El Poso del Caurel
Hola, siempre que hice alguna crónica la traté de una forma muy notarial, relatando los hechos acontecidos, sin nada de adornos, y huyendo de la subjetividad.
Sin embargo, en esta ocasión quiero hacer una reseña un poco personal de la última salida, a pesar de la buena crónica de Miguel, y justo después de dos semanas de los hechos, habiendo dejado que el tiempo se llevara lo irrelevante y plasmar aquello que aún no se ha borrado, es decir, el poso que ha quedado en mi memoria, que es realmente lo que gratamente recordamos en aquellos momentos de nostalgia y de rememoración colectiva de nuestras andanzas.

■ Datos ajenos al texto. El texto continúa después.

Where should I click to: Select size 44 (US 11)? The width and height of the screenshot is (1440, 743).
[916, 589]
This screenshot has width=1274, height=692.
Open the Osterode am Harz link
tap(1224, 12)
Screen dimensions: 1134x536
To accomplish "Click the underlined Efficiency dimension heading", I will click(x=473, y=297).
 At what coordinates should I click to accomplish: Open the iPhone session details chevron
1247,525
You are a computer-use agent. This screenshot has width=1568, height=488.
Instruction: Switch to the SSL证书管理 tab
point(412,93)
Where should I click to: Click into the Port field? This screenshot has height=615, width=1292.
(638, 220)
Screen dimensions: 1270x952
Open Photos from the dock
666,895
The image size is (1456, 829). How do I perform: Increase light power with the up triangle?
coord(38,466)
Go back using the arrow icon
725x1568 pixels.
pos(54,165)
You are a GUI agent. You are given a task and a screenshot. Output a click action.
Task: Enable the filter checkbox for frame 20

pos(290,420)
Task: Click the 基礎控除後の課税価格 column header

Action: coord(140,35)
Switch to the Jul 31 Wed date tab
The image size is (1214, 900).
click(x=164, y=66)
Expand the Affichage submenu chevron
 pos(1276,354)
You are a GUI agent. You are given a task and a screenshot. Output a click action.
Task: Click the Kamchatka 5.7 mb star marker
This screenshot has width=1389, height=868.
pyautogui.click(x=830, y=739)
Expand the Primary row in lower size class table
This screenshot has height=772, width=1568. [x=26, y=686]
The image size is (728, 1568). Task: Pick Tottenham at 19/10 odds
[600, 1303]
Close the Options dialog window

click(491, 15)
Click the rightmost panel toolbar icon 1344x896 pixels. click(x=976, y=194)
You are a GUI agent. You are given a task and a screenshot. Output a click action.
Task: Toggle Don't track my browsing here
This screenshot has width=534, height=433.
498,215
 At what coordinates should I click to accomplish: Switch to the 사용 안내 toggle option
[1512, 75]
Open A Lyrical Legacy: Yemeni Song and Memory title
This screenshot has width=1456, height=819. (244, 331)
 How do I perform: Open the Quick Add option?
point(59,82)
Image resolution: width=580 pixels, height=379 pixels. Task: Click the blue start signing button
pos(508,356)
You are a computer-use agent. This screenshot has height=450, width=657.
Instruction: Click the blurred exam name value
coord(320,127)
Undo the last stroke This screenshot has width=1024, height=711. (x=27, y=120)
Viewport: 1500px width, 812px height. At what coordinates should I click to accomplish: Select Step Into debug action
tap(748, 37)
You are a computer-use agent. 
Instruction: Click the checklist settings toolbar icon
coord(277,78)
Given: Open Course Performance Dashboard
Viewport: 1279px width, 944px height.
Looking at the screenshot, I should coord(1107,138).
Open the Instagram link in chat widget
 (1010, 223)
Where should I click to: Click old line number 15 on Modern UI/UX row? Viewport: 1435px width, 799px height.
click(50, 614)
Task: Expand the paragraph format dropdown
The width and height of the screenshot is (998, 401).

Recuerdo la llegada a “As Laceiras”, esa pequeña ansiedad por encontrarme con el resto de componente de Congostra, interesarme por saber si al final estábamos todos y ver como nos íbamos a acomodar en las distintas casitas del lugar. Inmensa la labor de Fernando, el propietario de “As Laceiras” ( en gallego dícese de la tierra pedregosa, abrupta y poco apropiados para el cultivo), por como las reconstruyó con gran esmero, con respecto hacia la naturaleza, cuidando muchos detalles para buscar un equilibrio entre necesidades humanas y medio ambiente, huyendo de lo cómodo y buscando soluciones del propio entorno. Es gratificante encontrarse en un lugar así, apartado, tranquilo, frondoso y sin electricidad ( la energía que utiliza es solar) y construido utilizando los materiales que le brinda la naturaleza. Además, envuelve todo el conjunto con una acertada muestra de distintos elementos de flora y fauna. El paisaje hace el resto.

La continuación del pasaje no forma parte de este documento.